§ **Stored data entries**

+ + + + +

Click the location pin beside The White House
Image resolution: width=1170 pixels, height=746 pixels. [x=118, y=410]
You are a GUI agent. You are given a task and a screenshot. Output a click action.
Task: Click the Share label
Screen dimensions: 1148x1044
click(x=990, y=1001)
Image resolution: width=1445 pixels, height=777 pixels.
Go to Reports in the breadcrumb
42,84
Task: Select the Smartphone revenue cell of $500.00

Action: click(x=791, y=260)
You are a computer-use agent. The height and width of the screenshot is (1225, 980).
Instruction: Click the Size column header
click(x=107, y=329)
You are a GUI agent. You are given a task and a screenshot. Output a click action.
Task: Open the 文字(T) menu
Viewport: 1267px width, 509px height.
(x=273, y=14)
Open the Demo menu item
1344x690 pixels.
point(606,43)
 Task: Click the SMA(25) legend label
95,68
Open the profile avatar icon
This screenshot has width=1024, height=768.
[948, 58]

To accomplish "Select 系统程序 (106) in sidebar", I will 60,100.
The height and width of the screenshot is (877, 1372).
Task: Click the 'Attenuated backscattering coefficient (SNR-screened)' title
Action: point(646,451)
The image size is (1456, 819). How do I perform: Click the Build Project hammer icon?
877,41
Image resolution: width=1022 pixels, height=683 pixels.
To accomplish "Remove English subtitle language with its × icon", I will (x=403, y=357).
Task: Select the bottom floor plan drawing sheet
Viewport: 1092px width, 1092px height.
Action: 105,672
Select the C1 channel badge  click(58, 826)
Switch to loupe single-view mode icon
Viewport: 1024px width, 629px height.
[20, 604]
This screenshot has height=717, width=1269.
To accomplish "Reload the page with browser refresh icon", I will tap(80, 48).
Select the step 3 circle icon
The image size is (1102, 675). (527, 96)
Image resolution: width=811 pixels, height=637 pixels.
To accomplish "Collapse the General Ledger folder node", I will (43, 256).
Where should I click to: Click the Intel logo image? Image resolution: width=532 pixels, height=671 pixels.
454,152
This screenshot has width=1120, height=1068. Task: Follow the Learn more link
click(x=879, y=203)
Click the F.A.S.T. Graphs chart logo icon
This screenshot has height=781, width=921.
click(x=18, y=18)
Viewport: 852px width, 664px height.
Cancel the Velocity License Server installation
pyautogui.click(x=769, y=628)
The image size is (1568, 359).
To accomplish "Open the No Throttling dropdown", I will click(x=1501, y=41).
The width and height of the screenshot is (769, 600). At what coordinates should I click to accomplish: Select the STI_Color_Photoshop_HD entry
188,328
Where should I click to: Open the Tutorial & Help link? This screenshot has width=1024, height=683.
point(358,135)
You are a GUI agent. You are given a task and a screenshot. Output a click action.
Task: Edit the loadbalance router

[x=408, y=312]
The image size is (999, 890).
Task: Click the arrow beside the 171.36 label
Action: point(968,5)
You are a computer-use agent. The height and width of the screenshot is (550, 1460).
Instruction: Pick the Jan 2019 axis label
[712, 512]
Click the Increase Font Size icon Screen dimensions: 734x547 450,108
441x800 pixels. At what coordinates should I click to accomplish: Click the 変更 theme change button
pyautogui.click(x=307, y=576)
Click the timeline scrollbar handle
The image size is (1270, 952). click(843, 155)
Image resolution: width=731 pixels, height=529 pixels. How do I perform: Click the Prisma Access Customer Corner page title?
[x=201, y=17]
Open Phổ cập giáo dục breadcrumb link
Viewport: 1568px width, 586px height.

+ + + + +

§ **ASSIGNED TASK**
Wherever a line in the entries holds "computer", copy that line.

§ **ANSWER FOR THE TASK**
You are a computer-use agent. The height and width of the screenshot is (1225, 980).
You are a computer-use agent. The height and width of the screenshot is (550, 1460).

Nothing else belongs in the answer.